** Problem to work on **
Pull out every line of the items below that contains the word "tile", and copy each one unchanged.

** Stored data **
⁂

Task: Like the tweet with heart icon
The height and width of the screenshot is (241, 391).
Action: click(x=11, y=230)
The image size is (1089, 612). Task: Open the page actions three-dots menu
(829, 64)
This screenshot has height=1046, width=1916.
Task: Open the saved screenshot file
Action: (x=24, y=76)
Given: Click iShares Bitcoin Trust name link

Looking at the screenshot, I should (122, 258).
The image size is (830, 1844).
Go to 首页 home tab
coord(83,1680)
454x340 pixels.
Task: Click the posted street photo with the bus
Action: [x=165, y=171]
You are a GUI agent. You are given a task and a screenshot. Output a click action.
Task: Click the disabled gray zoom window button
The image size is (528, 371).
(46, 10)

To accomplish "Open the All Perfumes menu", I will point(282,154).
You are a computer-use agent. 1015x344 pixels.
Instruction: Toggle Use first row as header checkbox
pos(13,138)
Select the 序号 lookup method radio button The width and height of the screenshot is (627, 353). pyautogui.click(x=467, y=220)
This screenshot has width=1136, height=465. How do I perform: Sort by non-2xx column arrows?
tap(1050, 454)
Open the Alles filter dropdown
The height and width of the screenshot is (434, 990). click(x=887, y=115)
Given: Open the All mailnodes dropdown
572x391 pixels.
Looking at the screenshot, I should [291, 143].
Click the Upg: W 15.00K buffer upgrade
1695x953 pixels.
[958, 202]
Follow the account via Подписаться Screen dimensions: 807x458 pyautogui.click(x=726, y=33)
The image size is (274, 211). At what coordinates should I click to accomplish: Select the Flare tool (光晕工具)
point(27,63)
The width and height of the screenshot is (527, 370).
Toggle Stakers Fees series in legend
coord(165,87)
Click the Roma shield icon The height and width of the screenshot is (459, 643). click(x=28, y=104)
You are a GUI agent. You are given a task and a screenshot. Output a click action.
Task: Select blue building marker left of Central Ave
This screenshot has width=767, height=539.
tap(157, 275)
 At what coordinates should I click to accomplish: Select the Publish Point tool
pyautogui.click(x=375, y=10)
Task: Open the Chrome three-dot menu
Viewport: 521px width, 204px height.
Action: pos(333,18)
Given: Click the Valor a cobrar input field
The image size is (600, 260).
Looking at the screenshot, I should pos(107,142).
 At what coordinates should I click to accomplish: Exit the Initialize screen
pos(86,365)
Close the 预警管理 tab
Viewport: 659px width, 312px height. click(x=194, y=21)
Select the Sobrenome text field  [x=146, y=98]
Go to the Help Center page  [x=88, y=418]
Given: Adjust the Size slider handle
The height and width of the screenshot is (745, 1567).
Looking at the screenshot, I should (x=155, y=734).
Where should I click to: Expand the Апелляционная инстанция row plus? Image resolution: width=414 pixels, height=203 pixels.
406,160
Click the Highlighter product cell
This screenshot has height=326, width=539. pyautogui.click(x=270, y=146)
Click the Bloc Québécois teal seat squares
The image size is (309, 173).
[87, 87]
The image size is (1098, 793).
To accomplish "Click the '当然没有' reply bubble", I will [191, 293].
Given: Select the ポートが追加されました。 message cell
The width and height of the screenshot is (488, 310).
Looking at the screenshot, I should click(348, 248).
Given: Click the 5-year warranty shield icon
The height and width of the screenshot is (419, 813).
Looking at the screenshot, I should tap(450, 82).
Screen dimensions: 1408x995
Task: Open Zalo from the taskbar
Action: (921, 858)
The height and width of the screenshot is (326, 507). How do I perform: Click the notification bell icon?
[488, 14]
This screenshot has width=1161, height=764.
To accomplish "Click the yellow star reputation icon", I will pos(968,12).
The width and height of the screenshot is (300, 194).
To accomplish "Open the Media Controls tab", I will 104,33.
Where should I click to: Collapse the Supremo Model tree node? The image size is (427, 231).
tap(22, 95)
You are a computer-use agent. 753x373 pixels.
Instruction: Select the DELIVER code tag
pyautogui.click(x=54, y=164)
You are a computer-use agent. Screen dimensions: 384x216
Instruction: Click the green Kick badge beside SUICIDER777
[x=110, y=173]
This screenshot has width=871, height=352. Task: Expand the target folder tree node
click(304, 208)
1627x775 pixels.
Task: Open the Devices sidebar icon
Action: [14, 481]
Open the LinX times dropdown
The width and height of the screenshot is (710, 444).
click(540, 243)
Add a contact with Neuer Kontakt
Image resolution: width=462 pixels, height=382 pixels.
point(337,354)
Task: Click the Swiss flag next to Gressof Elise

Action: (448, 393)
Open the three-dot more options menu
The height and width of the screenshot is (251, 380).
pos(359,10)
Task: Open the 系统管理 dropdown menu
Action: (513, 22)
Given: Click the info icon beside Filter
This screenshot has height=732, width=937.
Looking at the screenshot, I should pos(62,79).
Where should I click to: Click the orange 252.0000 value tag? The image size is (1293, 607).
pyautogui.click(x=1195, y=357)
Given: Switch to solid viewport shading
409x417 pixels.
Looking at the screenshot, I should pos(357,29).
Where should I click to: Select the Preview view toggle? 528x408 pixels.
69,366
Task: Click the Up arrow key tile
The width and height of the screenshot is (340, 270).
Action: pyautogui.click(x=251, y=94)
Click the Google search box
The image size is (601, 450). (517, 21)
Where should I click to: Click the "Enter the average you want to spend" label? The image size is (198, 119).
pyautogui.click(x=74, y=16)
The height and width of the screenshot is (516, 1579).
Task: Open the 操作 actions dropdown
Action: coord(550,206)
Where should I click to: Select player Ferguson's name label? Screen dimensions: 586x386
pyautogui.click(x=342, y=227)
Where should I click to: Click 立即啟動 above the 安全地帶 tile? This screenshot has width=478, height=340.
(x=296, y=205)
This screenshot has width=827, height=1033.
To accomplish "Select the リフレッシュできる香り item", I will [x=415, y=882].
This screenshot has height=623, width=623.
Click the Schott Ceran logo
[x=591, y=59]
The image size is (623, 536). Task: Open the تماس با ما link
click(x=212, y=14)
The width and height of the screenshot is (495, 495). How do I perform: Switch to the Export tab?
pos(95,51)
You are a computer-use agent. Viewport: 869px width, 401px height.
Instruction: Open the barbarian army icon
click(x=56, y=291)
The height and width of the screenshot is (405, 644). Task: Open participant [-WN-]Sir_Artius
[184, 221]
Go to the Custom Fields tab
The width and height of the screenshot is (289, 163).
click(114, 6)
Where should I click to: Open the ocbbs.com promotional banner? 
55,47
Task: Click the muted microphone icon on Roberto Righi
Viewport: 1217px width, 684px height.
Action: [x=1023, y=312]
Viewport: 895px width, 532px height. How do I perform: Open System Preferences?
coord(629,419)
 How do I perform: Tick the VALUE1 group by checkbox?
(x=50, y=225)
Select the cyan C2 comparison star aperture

⁂

** Written reply **
Task: Click the Up arrow key tile
Where should I click to: Click 立即啟動 above the 安全地帶 tile? This screenshot has width=478, height=340.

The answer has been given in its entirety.